WORK TO BE COMPLETED
Lay out the data below as a Markdown table with the columns Row and Line, numbering each non-blank line in order and omitting blank lines.

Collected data
•••••
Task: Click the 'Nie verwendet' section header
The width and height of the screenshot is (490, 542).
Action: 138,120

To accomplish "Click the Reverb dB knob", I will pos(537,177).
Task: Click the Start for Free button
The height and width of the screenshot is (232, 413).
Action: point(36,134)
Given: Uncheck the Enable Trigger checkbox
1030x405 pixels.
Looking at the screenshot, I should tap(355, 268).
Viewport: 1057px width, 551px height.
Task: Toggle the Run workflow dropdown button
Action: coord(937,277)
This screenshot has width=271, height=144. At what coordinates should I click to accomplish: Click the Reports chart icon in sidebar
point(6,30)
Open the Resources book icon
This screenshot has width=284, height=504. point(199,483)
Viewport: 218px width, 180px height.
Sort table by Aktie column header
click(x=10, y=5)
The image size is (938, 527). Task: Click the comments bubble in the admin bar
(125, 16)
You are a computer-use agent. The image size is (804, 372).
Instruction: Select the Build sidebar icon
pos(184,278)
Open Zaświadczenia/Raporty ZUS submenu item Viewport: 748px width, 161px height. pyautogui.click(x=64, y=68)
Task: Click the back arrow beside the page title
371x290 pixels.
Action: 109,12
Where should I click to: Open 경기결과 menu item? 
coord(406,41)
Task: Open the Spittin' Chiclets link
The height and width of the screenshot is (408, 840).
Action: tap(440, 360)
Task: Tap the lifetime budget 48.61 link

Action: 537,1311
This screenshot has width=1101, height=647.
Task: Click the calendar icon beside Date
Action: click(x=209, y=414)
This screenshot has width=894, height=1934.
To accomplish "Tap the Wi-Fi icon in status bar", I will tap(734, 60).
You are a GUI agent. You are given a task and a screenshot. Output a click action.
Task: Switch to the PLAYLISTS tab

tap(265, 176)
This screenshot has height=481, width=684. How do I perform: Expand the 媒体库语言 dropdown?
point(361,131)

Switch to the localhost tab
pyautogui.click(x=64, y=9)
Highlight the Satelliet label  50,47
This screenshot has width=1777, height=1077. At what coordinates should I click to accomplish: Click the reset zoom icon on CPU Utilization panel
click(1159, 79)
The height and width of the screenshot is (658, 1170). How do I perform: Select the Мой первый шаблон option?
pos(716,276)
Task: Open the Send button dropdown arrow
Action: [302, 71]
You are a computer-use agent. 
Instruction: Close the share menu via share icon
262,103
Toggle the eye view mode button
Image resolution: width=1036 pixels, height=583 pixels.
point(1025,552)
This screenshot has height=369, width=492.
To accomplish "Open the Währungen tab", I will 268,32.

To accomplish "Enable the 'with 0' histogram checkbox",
•••••
RESULT
| Row | Line |
|---|---|
| 1 | Task: Click the 'Nie verwendet' section header |
| 2 | The width and height of the screenshot is (490, 542). |
| 3 | Action: 138,120 |
| 4 | To accomplish "Click the Reverb dB knob", I will pos(537,177). |
| 5 | Task: Click the Start for Free button |
| 6 | The height and width of the screenshot is (232, 413). |
| 7 | Action: point(36,134) |
| 8 | Given: Uncheck the Enable Trigger checkbox |
| 9 | 1030x405 pixels. |
| 10 | Looking at the screenshot, I should tap(355, 268). |
| 11 | Viewport: 1057px width, 551px height. |
| 12 | Task: Toggle the Run workflow dropdown button |
| 13 | Action: coord(937,277) |
| 14 | This screenshot has width=271, height=144. At what coordinates should I click to accomplish: Click the Reports chart icon in sidebar |
| 15 | point(6,30) |
| 16 | Open the Resources book icon |
| 17 | This screenshot has width=284, height=504. point(199,483) |
| 18 | Viewport: 218px width, 180px height. |
| 19 | Sort table by Aktie column header |
| 20 | click(x=10, y=5) |
| 21 | The image size is (938, 527). Task: Click the comments bubble in the admin bar |
| 22 | (125, 16) |
| 23 | You are a computer-use agent. The image size is (804, 372). |
| 24 | Instruction: Select the Build sidebar icon |
| 25 | pos(184,278) |
| 26 | Open Zaświadczenia/Raporty ZUS submenu item Viewport: 748px width, 161px height. pyautogui.click(x=64, y=68) |
| 27 | Task: Click the back arrow beside the page title |
| 28 | 371x290 pixels. |
| 29 | Action: 109,12 |
| 30 | Where should I click to: Open 경기결과 menu item?  |
| 31 | coord(406,41) |
| 32 | Task: Open the Spittin' Chiclets link |
| 33 | The height and width of the screenshot is (408, 840). |
| 34 | Action: tap(440, 360) |
| 35 | Task: Tap the lifetime budget 48.61 link |
| 36 | Action: 537,1311 |
| 37 | This screenshot has width=1101, height=647. |
| 38 | Task: Click the calendar icon beside Date |
| 39 | Action: click(x=209, y=414) |
| 40 | This screenshot has width=894, height=1934. |
| 41 | To accomplish "Tap the Wi-Fi icon in status bar", I will tap(734, 60). |
| 42 | You are a GUI agent. You are given a task and a screenshot. Output a click action. |
| 43 | Task: Switch to the PLAYLISTS tab |
| 44 | tap(265, 176) |
| 45 | This screenshot has height=481, width=684. How do I perform: Expand the 媒体库语言 dropdown? |
| 46 | point(361,131) |
| 47 | Switch to the localhost tab |
| 48 | pyautogui.click(x=64, y=9) |
| 49 | Highlight the Satelliet label  50,47 |
| 50 | This screenshot has width=1777, height=1077. At what coordinates should I click to accomplish: Click the reset zoom icon on CPU Utilization panel |
| 51 | click(1159, 79) |
| 52 | The height and width of the screenshot is (658, 1170). How do I perform: Select the Мой первый шаблон option? |
| 53 | pos(716,276) |
| 54 | Task: Open the Send button dropdown arrow |
| 55 | Action: [302, 71] |
| 56 | You are a computer-use agent.  |
| 57 | Instruction: Close the share menu via share icon |
| 58 | 262,103 |
| 59 | Toggle the eye view mode button |
| 60 | Image resolution: width=1036 pixels, height=583 pixels. |
| 61 | point(1025,552) |
| 62 | This screenshot has height=369, width=492. |
| 63 | To accomplish "Open the Währungen tab", I will 268,32. |
| 64 | To accomplish "Enable the 'with 0' histogram checkbox", |